**TASK DETAILS**
Copy out each record below, exactly as given.

**RECORDS**
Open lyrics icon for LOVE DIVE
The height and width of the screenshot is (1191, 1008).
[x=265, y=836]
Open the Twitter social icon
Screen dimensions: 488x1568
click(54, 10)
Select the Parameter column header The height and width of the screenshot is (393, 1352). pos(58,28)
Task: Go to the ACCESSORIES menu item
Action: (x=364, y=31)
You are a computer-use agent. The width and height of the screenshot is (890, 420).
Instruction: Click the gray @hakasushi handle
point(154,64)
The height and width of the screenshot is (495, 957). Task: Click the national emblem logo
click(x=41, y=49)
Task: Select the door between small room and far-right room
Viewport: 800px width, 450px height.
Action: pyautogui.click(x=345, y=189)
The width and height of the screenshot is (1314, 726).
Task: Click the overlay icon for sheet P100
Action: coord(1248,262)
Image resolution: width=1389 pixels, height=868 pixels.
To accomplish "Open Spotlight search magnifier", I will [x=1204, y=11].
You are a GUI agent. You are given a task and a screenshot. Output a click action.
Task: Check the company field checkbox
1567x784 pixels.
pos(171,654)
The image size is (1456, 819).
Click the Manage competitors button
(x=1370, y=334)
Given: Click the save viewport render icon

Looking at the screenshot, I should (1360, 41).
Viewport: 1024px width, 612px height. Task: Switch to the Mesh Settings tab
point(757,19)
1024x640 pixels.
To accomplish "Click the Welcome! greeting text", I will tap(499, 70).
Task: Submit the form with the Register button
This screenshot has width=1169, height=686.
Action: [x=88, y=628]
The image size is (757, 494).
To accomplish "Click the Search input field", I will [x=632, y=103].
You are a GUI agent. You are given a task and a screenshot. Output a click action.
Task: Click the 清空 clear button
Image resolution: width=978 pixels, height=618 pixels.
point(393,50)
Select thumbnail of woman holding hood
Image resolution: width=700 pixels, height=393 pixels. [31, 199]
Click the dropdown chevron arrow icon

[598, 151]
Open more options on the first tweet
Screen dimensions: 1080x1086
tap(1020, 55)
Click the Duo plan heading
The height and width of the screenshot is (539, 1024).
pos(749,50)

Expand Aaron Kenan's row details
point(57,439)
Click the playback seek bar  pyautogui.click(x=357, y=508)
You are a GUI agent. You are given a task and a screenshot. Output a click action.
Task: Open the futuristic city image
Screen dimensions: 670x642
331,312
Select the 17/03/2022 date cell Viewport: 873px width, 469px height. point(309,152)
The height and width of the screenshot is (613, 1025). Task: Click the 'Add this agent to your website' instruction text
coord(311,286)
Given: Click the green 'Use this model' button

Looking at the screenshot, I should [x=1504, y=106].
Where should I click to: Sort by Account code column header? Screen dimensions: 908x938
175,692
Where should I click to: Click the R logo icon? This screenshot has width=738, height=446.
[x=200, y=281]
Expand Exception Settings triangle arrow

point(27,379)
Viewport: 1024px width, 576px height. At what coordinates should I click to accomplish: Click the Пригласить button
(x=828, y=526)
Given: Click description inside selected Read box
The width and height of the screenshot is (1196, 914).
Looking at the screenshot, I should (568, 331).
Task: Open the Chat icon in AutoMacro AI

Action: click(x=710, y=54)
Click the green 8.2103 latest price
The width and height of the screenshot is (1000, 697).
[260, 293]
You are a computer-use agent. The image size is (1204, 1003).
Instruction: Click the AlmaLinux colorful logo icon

**RESPONSE BELOW**
Open lyrics icon for LOVE DIVE
The height and width of the screenshot is (1191, 1008).
[x=265, y=836]
Open the Twitter social icon
Screen dimensions: 488x1568
click(54, 10)
Select the Parameter column header The height and width of the screenshot is (393, 1352). pos(58,28)
Task: Go to the ACCESSORIES menu item
Action: (x=364, y=31)
You are a computer-use agent. The width and height of the screenshot is (890, 420).
Instruction: Click the gray @hakasushi handle
point(154,64)
The height and width of the screenshot is (495, 957). Task: Click the national emblem logo
click(x=41, y=49)
Task: Select the door between small room and far-right room
Viewport: 800px width, 450px height.
Action: pyautogui.click(x=345, y=189)
The width and height of the screenshot is (1314, 726).
Task: Click the overlay icon for sheet P100
Action: coord(1248,262)
Image resolution: width=1389 pixels, height=868 pixels.
To accomplish "Open Spotlight search magnifier", I will [x=1204, y=11].
You are a GUI agent. You are given a task and a screenshot. Output a click action.
Task: Check the company field checkbox
1567x784 pixels.
pos(171,654)
The image size is (1456, 819).
Click the Manage competitors button
(x=1370, y=334)
Given: Click the save viewport render icon

Looking at the screenshot, I should (1360, 41).
Viewport: 1024px width, 612px height. Task: Switch to the Mesh Settings tab
point(757,19)
1024x640 pixels.
To accomplish "Click the Welcome! greeting text", I will tap(499, 70).
Task: Submit the form with the Register button
This screenshot has width=1169, height=686.
Action: [x=88, y=628]
The image size is (757, 494).
To accomplish "Click the Search input field", I will [x=632, y=103].
You are a GUI agent. You are given a task and a screenshot. Output a click action.
Task: Click the 清空 clear button
Image resolution: width=978 pixels, height=618 pixels.
point(393,50)
Select thumbnail of woman holding hood
Image resolution: width=700 pixels, height=393 pixels. [31, 199]
Click the dropdown chevron arrow icon

[598, 151]
Open more options on the first tweet
Screen dimensions: 1080x1086
tap(1020, 55)
Click the Duo plan heading
The height and width of the screenshot is (539, 1024).
pos(749,50)

Expand Aaron Kenan's row details
point(57,439)
Click the playback seek bar  pyautogui.click(x=357, y=508)
You are a GUI agent. You are given a task and a screenshot. Output a click action.
Task: Open the futuristic city image
Screen dimensions: 670x642
331,312
Select the 17/03/2022 date cell Viewport: 873px width, 469px height. point(309,152)
The height and width of the screenshot is (613, 1025). Task: Click the 'Add this agent to your website' instruction text
coord(311,286)
Given: Click the green 'Use this model' button

Looking at the screenshot, I should [x=1504, y=106].
Where should I click to: Sort by Account code column header? Screen dimensions: 908x938
175,692
Where should I click to: Click the R logo icon? This screenshot has width=738, height=446.
[x=200, y=281]
Expand Exception Settings triangle arrow

point(27,379)
Viewport: 1024px width, 576px height. At what coordinates should I click to accomplish: Click the Пригласить button
(x=828, y=526)
Given: Click description inside selected Read box
The width and height of the screenshot is (1196, 914).
Looking at the screenshot, I should (568, 331).
Task: Open the Chat icon in AutoMacro AI

Action: click(x=710, y=54)
Click the green 8.2103 latest price
The width and height of the screenshot is (1000, 697).
[260, 293]
You are a computer-use agent. The image size is (1204, 1003).
Instruction: Click the AlmaLinux colorful logo icon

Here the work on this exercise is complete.